The pictures will give you a sense of what the landscape is like but (you know what’s coming), you have to see it for real to “get” the breathtaking scope and scale of this unbelievable topography. It’s just stunning. I added a series of photographs below; in the last one, I zoomed in so you can see the people hiking on a trail to the bottom of this canyon. This is an 18x zoom and yet the people are still tiny little figures in the frame.

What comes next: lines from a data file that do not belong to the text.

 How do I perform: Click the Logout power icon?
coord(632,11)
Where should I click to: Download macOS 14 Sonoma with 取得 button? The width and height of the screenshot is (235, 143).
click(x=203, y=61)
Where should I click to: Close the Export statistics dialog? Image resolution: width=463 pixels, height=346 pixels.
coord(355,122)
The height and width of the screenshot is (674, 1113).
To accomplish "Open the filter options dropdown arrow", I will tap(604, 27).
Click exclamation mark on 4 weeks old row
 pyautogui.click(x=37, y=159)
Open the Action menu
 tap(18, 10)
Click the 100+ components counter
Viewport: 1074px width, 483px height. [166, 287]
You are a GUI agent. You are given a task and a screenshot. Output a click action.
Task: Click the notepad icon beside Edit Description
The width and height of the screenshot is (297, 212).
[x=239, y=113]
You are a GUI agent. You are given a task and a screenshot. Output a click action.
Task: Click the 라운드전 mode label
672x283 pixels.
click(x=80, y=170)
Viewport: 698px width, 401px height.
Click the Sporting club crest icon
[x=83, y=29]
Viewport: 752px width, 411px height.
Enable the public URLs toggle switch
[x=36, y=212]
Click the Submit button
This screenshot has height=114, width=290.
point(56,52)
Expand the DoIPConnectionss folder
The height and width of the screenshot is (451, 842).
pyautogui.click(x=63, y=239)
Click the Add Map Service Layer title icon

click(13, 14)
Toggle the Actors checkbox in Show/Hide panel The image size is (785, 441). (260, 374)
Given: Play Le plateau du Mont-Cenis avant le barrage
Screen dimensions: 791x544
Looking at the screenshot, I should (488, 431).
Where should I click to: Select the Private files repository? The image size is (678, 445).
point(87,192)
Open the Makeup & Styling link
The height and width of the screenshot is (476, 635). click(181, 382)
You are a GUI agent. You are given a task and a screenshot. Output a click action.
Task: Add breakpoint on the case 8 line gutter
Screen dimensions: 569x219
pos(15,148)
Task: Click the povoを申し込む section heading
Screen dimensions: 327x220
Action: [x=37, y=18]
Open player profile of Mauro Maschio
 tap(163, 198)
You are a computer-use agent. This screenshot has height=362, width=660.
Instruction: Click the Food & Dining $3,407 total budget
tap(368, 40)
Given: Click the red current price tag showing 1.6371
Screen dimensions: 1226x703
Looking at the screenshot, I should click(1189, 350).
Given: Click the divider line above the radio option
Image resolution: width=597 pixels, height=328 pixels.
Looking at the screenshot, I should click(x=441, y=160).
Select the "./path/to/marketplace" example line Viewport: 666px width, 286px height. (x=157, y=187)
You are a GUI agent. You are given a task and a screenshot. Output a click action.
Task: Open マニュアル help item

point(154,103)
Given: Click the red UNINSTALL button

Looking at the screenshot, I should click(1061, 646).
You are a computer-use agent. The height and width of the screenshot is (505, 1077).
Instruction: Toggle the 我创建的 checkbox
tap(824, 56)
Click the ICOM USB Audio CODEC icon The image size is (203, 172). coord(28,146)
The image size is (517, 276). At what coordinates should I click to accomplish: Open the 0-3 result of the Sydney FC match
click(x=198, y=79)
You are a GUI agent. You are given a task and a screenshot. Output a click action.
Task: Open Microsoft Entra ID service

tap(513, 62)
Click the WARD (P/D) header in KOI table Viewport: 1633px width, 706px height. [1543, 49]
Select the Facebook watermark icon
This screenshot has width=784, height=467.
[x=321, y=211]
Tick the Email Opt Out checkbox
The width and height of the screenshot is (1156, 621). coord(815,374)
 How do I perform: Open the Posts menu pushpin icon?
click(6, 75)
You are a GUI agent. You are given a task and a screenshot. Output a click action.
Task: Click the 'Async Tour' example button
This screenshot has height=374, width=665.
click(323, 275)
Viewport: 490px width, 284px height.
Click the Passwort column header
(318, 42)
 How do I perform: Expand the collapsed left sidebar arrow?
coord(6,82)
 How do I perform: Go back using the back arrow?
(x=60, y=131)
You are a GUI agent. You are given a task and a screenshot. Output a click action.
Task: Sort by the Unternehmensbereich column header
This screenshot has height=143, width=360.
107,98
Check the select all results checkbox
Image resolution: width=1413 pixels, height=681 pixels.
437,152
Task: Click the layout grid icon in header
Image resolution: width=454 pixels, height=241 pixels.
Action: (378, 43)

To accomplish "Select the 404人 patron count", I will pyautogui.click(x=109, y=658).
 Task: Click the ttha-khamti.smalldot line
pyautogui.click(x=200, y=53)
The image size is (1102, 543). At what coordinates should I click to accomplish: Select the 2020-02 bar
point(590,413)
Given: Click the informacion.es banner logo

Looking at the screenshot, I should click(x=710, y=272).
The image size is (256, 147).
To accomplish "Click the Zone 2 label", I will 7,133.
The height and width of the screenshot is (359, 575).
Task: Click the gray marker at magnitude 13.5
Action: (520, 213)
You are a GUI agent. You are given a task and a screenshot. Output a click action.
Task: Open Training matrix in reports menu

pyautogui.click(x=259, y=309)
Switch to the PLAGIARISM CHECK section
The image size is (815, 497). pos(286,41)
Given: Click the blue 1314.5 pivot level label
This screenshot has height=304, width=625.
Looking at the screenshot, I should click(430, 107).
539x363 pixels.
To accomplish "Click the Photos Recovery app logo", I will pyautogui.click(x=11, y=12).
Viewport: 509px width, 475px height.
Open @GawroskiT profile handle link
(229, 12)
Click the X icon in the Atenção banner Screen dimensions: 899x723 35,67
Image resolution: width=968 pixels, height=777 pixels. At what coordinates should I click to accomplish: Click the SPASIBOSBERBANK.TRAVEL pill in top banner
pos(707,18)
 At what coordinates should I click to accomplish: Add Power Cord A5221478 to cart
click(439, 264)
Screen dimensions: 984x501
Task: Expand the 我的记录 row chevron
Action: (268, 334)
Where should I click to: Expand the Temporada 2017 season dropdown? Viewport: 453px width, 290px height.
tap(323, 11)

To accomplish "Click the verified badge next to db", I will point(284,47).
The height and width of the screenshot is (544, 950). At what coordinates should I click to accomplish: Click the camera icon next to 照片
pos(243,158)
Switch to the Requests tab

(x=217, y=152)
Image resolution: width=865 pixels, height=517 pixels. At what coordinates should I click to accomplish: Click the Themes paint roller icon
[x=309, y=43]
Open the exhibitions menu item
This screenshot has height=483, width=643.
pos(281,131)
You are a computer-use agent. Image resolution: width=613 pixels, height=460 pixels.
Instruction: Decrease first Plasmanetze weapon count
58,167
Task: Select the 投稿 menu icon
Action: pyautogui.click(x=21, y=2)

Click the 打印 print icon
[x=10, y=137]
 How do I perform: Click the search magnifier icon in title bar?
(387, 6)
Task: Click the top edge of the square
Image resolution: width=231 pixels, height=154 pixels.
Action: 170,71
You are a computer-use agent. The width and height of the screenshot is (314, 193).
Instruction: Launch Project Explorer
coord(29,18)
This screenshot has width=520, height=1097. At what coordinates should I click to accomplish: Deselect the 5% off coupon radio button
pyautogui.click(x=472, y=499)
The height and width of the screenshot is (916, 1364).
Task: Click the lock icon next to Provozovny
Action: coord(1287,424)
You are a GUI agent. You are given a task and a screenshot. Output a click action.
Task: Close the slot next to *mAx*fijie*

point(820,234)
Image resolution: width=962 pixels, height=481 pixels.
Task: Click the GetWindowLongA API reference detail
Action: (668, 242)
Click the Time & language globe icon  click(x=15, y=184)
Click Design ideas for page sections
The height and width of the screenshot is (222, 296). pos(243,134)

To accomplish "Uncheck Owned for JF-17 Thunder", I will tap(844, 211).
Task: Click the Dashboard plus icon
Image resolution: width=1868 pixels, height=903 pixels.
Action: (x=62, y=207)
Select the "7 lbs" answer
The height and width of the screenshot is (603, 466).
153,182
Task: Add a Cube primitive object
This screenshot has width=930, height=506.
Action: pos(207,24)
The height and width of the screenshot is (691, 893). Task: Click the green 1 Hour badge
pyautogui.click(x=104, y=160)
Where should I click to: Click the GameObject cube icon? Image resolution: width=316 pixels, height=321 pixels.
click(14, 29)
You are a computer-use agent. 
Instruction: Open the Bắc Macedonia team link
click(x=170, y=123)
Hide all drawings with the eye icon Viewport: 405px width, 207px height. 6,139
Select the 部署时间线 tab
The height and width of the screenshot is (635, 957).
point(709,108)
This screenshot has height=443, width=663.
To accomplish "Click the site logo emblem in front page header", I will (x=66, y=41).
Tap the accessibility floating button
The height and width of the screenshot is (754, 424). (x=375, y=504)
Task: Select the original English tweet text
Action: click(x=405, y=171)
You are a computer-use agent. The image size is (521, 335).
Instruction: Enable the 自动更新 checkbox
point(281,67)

In the heat of the mid-afternoon, we left Utah and entered the land of sin — Nevada. We rode for a few hours across vast deserts, over a mountain pass and across an enormous plain ringed by mountains on three sides that reminded all of us of the San Luis Valley in Colorado, where we began our journey.
We ended today’s travels in Caliente (Spanish for “hot”), Nevada, where it was — thanks to a permanent municipal ordinance, I believe — exactly 100 degrees when we arrived. According to the menu in the “restaurant” (not recommended) where we ate our dinner, Caliente thrived during the steam locomotive era as a place for trains to stop to take on water. These days, the train station is the town hall; as you can see below, two Union Pacific logos still flank the edifice.

Caliente is part actual village, part misdirection and part ghost town. The Exxon sign here is an illusion — this establishment does not sell fuel. The J&J Mini Mart is part of Caliente’s ghost town persona; the faded sign offers long-ago travelers a list of staples and indulgences to sustain them in their treks across this vast desert.

We’re staying at what is likely the nicest establishment in Caliente — The Shady Motel.

When we checked in, the desk clerk told me the wifi password is, “shadyguest.” I replied, “What a coincidence — that’s what I am!”
She looked at me seriously and said, “Everything in Nevada has two meanings.”

This is a complex and diverse state. Mountains and deserts, ghost towns doubling as working villages, huge cities and glamour along with illusory riches and, I’m sure, despair for people who came to “make it big” but now just try to make ends meet.

The desk clerk is right. Everything in Nevada has two meanings.